- _Problem to work on_: Reproduce every line of the records below, requests included, shifting each coordinate in the answers up by 123. Leave the pictures out.

(Element and text position data)
● ● ● ●
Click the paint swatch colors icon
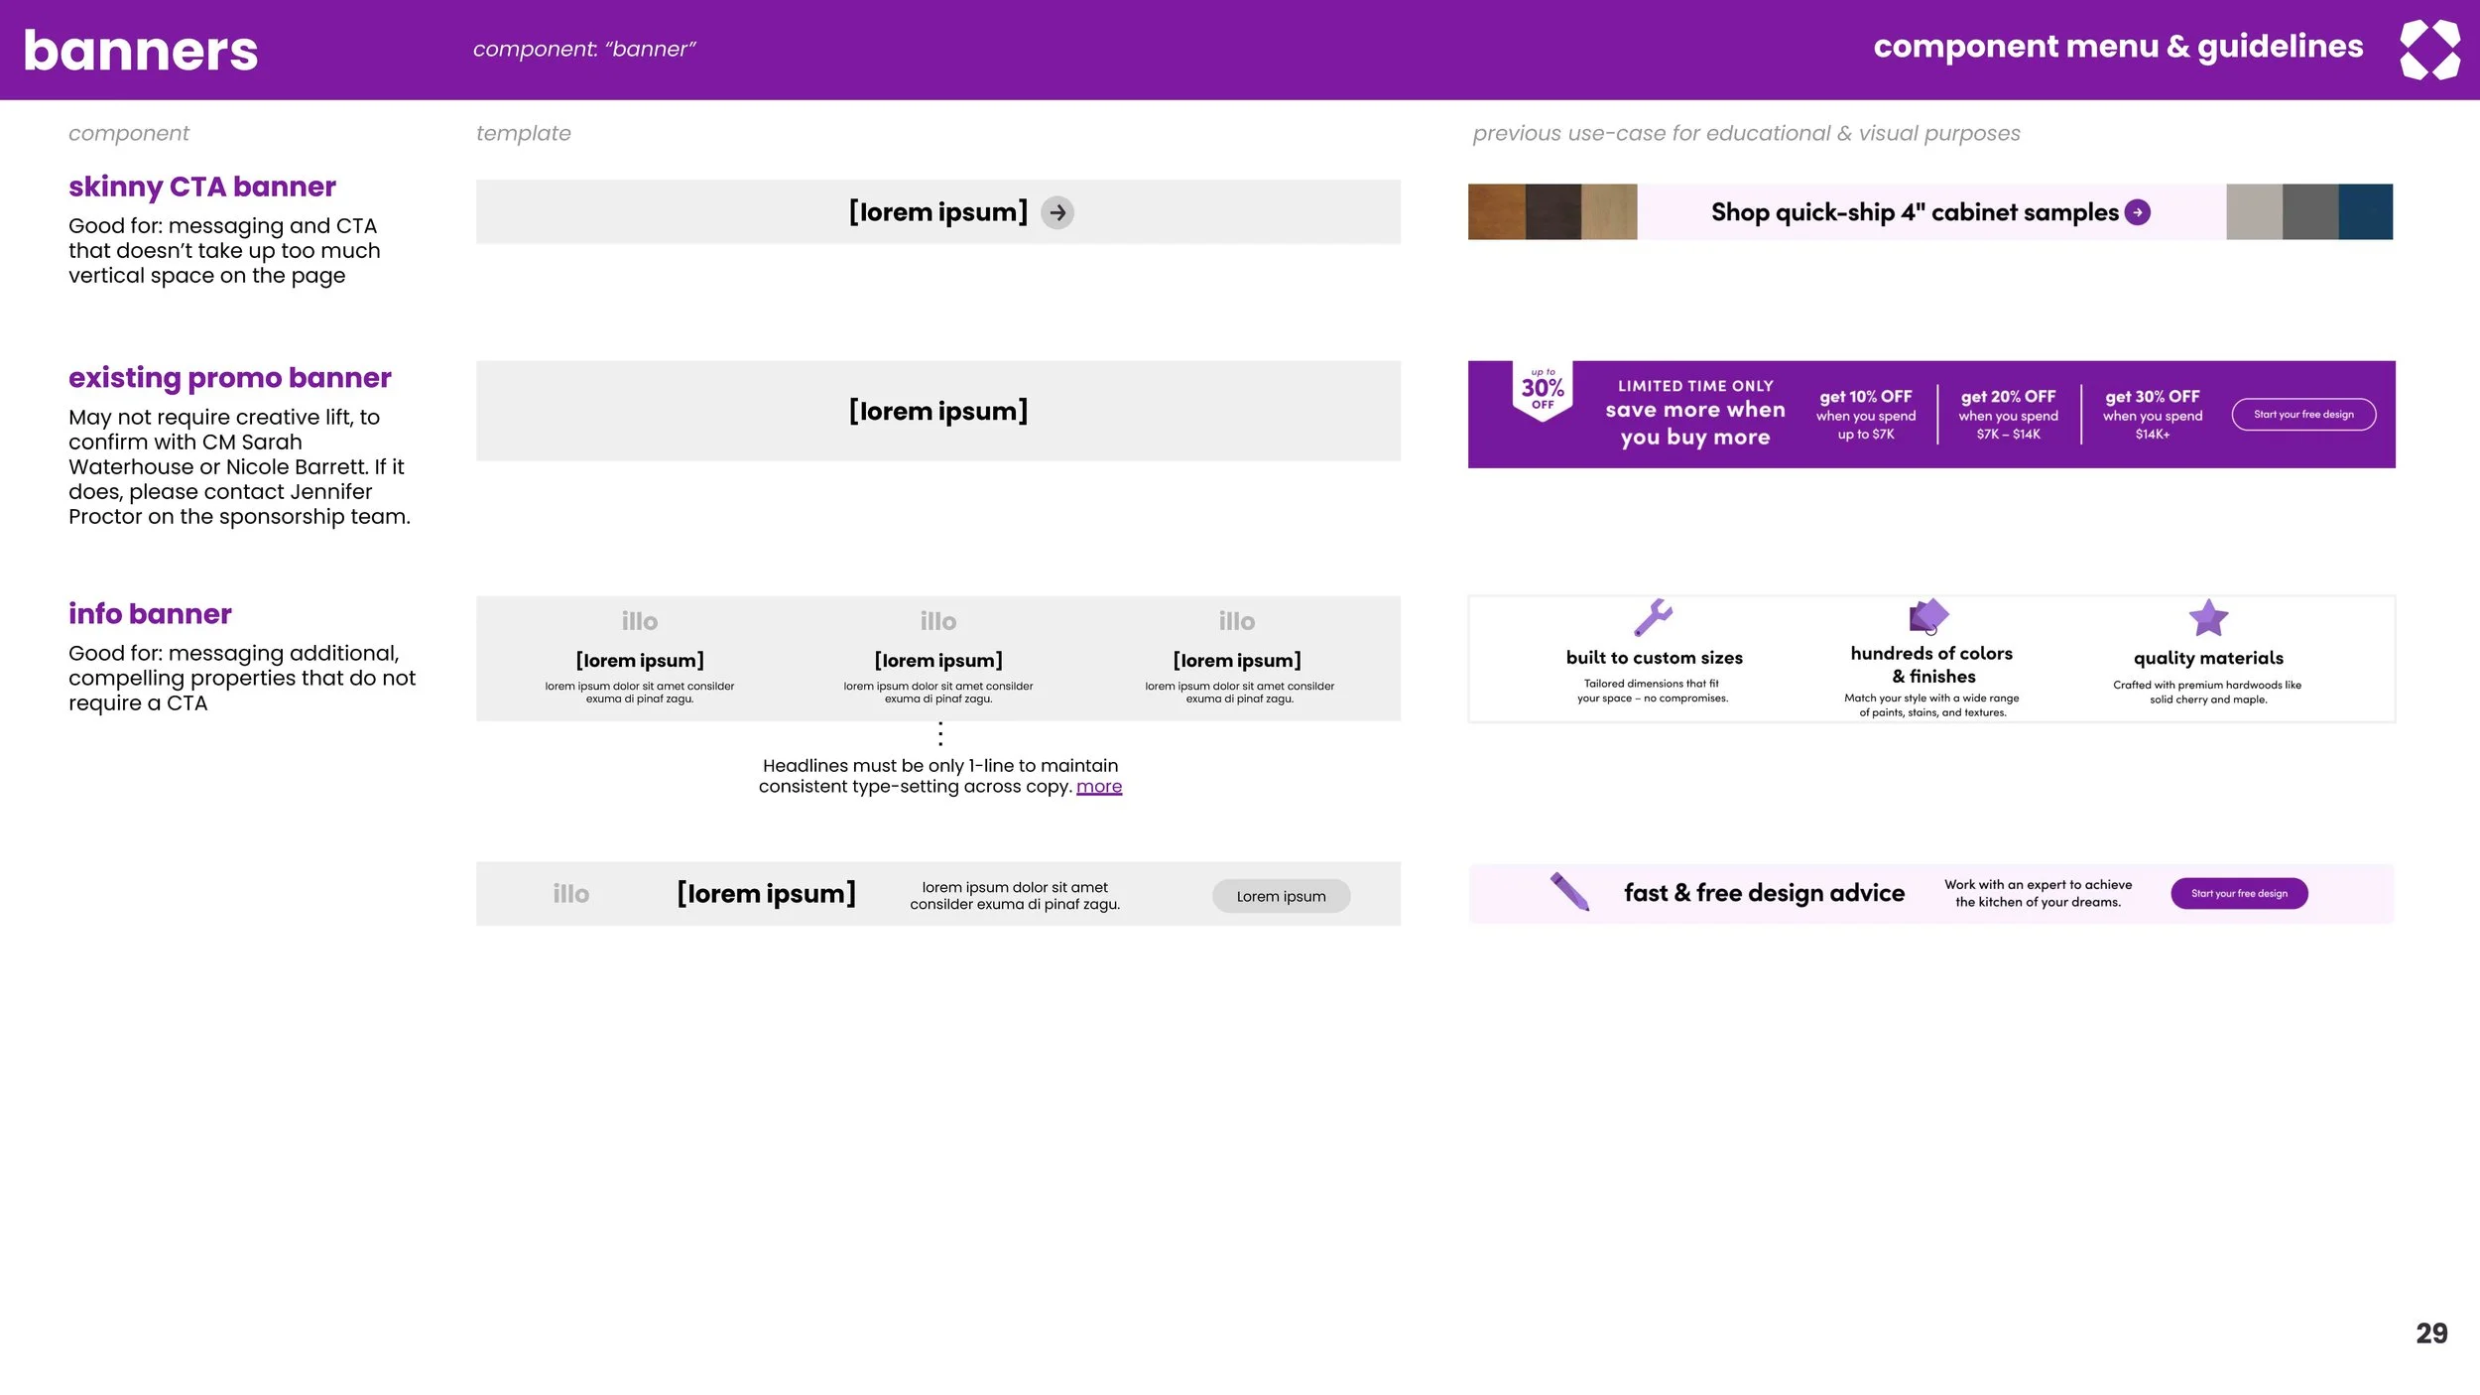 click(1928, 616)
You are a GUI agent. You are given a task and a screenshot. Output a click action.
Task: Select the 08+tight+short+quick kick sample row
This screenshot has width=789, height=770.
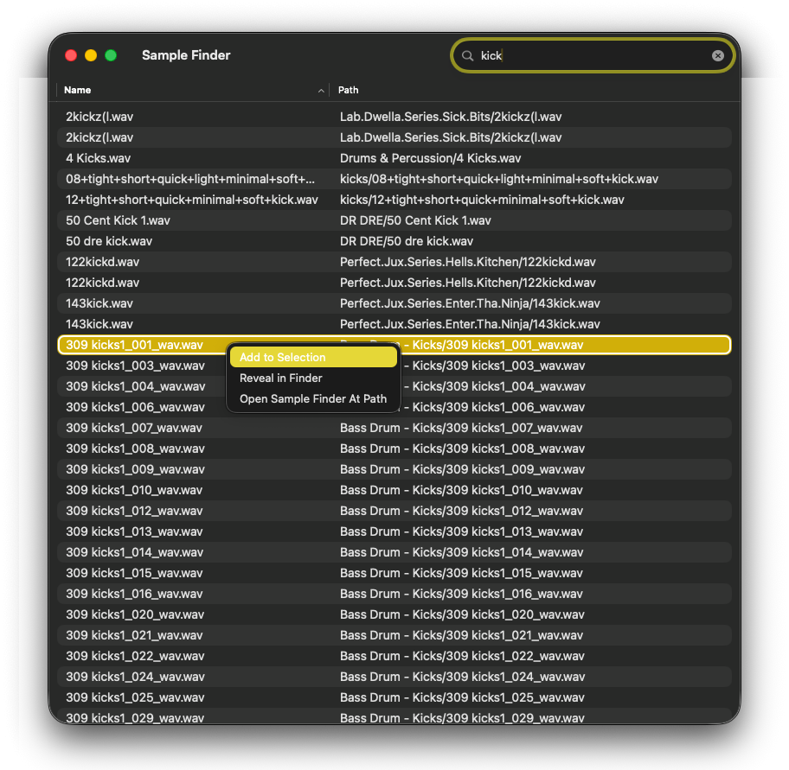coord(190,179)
● ● ● ●
- _Result of this task_:
Click the paint swatch colors icon
 click(2051, 739)
You are a GUI agent. You are given a task and a screenshot. Output a click action.
Task: Select the 08+tight+short+quick kick sample row
This screenshot has width=789, height=770.
coord(313,302)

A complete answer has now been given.